Mittlerweile bin ich ein Fan der Autorin, ganz einfach deswegen, weil ich ihren Schreibstil und ihre Geschichten liebe. Die Story ist locker-flockig geschrieben und mit Sarkasmus und Humor durchzogen. Einmal angefangen zu lesen oder das Hörbuch anzuhören, konnte ich nicht mehr aufhören, weshalb ich das Buch an zwei Tagen durchhatte.
Dies ist der erste Band der SpinOff-Reihe zur Spellbound-Reihe der Autorin, der aber gut ohne Vorkenntnisse der Reihe gelesen werden kann.
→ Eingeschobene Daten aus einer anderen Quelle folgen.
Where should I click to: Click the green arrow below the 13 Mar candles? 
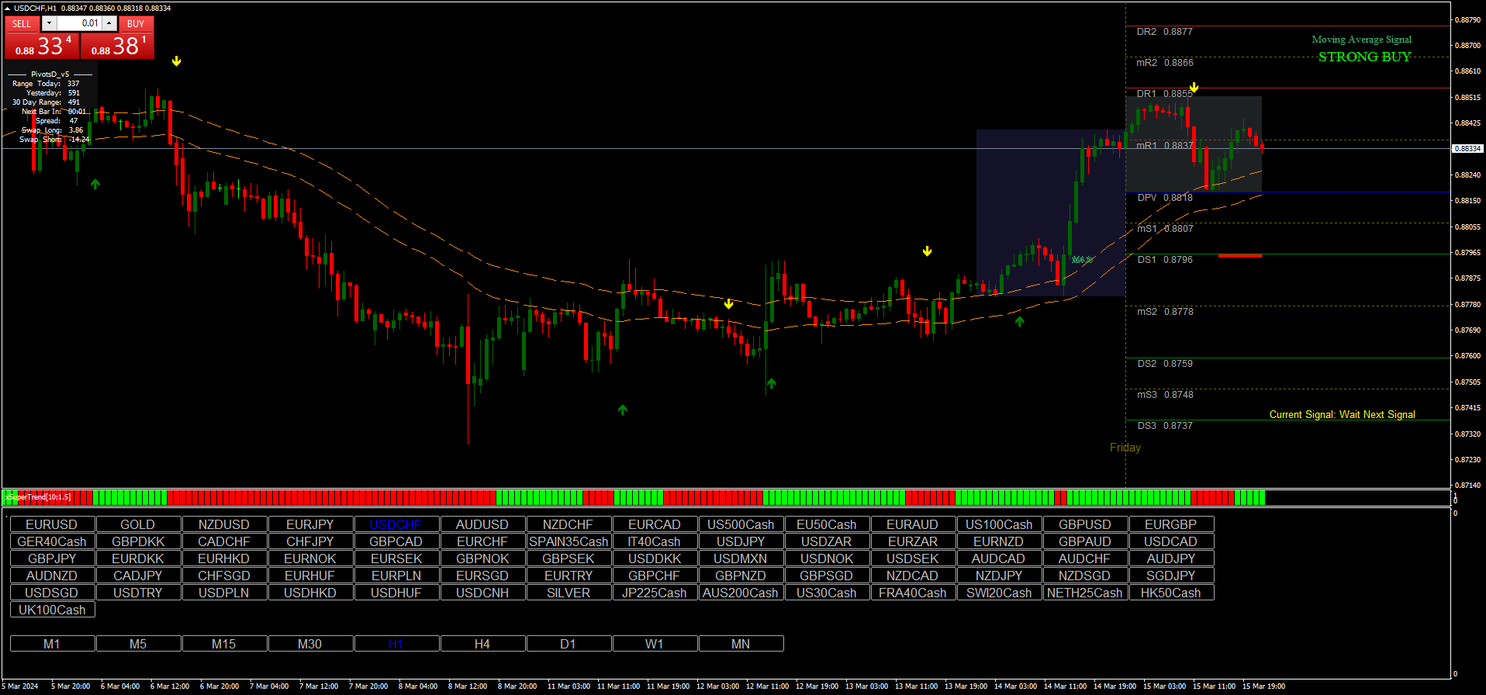[1020, 321]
Die Hauptfigur ist Robin, die nach dem Tod ihrer Eltern bei ihrem Onkel einzieht, der ihr Erbe verwaltet. Sie möchte unbedingt ein bestimmtes Erbstück ihrer Mutter und sucht nachts heimlich im Haus danach. Ihr Onkel beschwört verbotenerweise Dämonen. Auf einen solchen trifft Robin und versorgt ihn in ihrem Kummer mit ihren selbstgebackenen Cookies. Doch sie hat keine Ahnung, was sie damit auslöst und was ihr Onkel eigentlich im Schilde führt. Durch einen unglücklichen Zufall wird sie mit dem Dämon Zylas verbunden, doch nicht so, wie es sein sollte.
Es dauerte tatsächlich etwas, bis ich mit Robin warm wurde, denn sie ist schon sehr schüchtern und viel zu naiv – das nervt manchmal. Das bessert sich im Lauf der Zeit, doch Robin ist sie recht impulsiv, was sie ein ums andere Mal in Schwierigkeiten bringt. Zylas hingegen ist eine gefährliche Kreatur, der aber irgendwie trotzdem einen Faibel für Robin hat. Ich fand ihn sehr interessant, er ist speziell und er sorgt für unterhaltsame Szenen.
Die Story ist mitunter düster, zwischendurch humorvoll und spannend. Ich wurde bestens unterhalten. Es gibt viel Action und die Fantasywelt kannte ich bereits aus ihrer letzten Reihe. Was mich unheimlich gefreut hat, war das Wiedersehen mit so einigen Protagonisten aus besagter Reihe. Das Ende macht absolut Lust auf den nächsten Band!

Ich habe das Buch gelesen und weil ich es nicht aus der Hand legen konnte, habe ich beim Autofahren das Hörbuch weitergehört.
Yeşim Meisheit hat eine tolle Arbeit geleistet. Sie hat für Robin und Zylas sehr passende Stimmen gewählt und ihre Persönlichkeit gut eingefangen. Sie hat es verstanden, die Gesichte zum Leben zu erwecken! Ich hatte interessante Hörstunden mit ihr.